Mr. Mcneil. I think the Cooper committee can probably contribute most by speeding the installation of systems in order that determination later can be made.

Senator Flanders. What in your opinion has been the greatest deterrent in the past years to the implementation of title IV? That is for you, Mr. Secretary.

Secretary Wilson. The size and magnitude of the job and the natural human resistance to change. I remember during the war General Campbell was in Detroit and we had a tremendous war job. He pointed out that if you had an elephant to eat, the only way to eat him was to cut him up in little pieces and eat them one at a time. That is the kind of a job this is.

It is a big elephant. To get through the whole thing and get it done, you have to take it piece by piece and you have to have a lot of of patience. There are people that worship the gods of things a3 they are—there are a considerable number of them—and there you have the problem.

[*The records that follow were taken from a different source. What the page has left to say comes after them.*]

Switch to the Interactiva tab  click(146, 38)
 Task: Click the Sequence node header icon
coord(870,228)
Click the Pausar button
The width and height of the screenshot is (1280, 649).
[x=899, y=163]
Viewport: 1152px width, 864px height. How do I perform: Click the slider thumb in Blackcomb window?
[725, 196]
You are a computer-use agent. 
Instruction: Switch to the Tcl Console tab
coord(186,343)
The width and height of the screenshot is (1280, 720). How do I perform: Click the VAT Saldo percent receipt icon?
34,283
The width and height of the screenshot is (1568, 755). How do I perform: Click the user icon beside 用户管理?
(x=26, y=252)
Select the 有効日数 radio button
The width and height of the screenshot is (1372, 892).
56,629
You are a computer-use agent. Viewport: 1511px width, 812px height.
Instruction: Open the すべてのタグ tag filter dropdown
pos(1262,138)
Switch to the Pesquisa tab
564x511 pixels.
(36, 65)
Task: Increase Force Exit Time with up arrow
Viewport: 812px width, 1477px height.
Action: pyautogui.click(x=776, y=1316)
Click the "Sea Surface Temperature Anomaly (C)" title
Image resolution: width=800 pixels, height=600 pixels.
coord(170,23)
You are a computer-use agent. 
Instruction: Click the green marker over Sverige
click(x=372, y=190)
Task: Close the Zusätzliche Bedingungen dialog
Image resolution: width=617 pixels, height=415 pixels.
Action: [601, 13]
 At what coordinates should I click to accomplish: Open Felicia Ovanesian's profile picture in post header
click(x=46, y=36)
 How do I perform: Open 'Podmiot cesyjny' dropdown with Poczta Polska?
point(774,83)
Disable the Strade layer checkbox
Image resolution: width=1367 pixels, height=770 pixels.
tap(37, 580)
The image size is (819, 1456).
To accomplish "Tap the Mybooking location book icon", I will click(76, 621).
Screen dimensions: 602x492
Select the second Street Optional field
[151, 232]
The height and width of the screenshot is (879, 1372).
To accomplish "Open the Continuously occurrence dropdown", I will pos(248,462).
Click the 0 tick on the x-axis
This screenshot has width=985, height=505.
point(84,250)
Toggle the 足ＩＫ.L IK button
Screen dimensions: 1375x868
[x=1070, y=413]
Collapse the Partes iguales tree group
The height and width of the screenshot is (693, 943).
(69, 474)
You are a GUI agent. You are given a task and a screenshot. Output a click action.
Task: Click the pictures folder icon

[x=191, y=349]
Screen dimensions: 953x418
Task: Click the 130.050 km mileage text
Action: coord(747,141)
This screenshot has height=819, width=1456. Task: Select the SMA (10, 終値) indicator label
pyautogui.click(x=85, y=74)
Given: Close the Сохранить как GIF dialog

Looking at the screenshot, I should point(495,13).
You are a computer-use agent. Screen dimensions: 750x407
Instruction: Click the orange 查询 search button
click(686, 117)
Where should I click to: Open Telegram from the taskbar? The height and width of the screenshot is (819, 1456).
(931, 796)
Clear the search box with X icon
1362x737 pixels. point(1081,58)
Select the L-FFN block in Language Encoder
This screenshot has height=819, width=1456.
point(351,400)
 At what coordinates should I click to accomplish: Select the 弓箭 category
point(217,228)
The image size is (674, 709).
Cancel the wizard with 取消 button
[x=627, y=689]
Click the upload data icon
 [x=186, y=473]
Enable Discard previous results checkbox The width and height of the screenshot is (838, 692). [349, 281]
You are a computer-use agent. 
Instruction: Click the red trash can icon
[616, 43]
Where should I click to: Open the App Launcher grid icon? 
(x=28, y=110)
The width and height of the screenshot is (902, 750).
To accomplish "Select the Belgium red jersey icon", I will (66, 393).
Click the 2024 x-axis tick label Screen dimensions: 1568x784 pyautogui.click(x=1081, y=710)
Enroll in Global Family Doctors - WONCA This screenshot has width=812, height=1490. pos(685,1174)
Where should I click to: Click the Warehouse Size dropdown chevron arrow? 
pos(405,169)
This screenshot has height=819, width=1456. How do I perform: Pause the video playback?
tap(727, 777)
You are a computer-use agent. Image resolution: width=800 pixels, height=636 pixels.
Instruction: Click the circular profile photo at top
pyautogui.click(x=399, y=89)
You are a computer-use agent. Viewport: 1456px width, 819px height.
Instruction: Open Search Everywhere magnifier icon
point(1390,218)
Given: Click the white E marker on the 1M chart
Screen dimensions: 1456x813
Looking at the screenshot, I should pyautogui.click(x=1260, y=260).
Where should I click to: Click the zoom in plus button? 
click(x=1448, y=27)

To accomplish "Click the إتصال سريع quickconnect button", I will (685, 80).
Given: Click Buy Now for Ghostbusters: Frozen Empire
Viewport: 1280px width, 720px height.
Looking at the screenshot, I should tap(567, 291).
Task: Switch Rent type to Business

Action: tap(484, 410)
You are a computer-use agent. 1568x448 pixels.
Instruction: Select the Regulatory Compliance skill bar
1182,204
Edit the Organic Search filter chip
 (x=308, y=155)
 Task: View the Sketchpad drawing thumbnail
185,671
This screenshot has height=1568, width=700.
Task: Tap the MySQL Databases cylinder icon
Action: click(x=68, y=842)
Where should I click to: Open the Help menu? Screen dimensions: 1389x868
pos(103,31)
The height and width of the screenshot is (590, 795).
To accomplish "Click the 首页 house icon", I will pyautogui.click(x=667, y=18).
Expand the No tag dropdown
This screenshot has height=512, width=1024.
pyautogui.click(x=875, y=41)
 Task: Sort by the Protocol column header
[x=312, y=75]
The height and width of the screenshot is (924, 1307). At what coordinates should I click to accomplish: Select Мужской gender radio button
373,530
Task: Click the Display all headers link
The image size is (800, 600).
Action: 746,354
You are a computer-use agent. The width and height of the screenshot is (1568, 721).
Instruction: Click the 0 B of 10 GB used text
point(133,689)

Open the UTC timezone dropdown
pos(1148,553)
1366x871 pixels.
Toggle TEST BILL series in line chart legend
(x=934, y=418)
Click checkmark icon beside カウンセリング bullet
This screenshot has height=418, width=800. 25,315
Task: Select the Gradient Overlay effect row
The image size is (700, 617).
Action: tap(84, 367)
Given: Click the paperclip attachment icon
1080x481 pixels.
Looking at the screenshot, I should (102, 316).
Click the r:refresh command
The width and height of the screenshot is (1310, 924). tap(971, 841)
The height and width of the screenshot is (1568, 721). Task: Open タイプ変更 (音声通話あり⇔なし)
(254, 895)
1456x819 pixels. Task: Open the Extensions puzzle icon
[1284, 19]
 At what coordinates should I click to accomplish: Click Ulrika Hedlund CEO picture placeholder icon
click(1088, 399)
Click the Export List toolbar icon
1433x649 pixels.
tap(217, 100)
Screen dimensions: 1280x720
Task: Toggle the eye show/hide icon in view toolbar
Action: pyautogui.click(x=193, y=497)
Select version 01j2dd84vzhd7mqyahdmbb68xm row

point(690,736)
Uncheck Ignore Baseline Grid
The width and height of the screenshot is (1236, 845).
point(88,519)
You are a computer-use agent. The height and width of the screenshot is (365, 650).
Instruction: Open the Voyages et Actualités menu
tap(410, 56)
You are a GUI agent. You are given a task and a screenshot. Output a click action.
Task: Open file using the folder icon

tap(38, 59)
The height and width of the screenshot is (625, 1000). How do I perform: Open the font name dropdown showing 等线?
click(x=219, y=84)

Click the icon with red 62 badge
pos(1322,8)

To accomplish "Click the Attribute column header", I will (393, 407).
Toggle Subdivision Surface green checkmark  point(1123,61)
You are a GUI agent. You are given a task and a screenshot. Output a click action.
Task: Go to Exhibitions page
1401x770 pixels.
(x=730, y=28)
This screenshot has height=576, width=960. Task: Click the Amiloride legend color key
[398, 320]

Senator Flanders. My Democratic friend here on my starboard side is rather pleased by that notion of chopping up the elephant. Could you not amend that to a hippopotamus or something else?

Secretary Wilson. I had not thought about that.

Senator Flanders. Are military commanders in all echelons sufficiently impressed and educated as to their responsibility in implementing title IV?

Secretary Wilson. I do not know for sure.

Senator Flanders. When you find one, you will educate him.

Secretary Wilson. That is right.

Senator Flanders. I do not know that you can give any answer. Have you found any considerable number of identifiable individuals who are resisting?

Secretary Wilson. I have not found any active resistance to the business. It is just the inertia of things, and of course there are hundreds of thousands of officers altogether and I do not know how each one of them feels about it.

When Mr. McNeil or any of the rest of us run across one, we try to show him the true light.

Senator Flanders. Do you have any reservations about and of the machinery provided by title IV? May you be recorded as endorsing it in its entirety? You do make some exceptions concerning civilian departmental comptrollers with the rank of Assistant Secretaries.

Secretary Wilson. I think that is correct, Senator. I do think there should be provided assistant secretaries for financial management for each military department. I would never like to 100 percent endorse anything so big and complicated that should probably grow and improve with experience and the changing of the times. So I would not like to say now whether title IV was perfect in all its ramifications. I think it is a good act and was quite suitable at the time, and it is designed to serve a very useful purpose.

I know no reason, however, why any little part of it or a piece of it, even though it is relatively important, we should not bring up before the proper people and have them agree to improve it.

In other words, I never take the position that things as they are are not subject to improvement, because I think they are.

Senator Flanders. You feel that you can make a good deal of progress with it between now and the next time the Congress gets its hands on it?

Secretary Wilson. Yes, sir. And as far as I am concerned, we will try to carry it out faithfully or come up and tell the right people what changes we think should be made to improve it.

Senator Flanders. Does it repose sufficient authority in the Secretary of Defense adequately to control the fiscal affairs of the Department of Defense?

Secretary Wilson. As far as we know, it does.

Senator Flanders. If you find that it does not, in some respects, you will come back and tell us.

Secretary Wilson. That is right, sir.

Senator Flanders. That is my last question.

I thank you for your patience, your presence and wish you well.

Secretary Wilson. Thank you.

Senator Flanders. We will now adjourn. We will convene at 10: 30 tomorrow morning and continue our session with Secretary Stevens.

(Whereupon, at 4: 45 p. m. the committee adjourned to reconvene at 10: 30 a. m., November 3,1953.)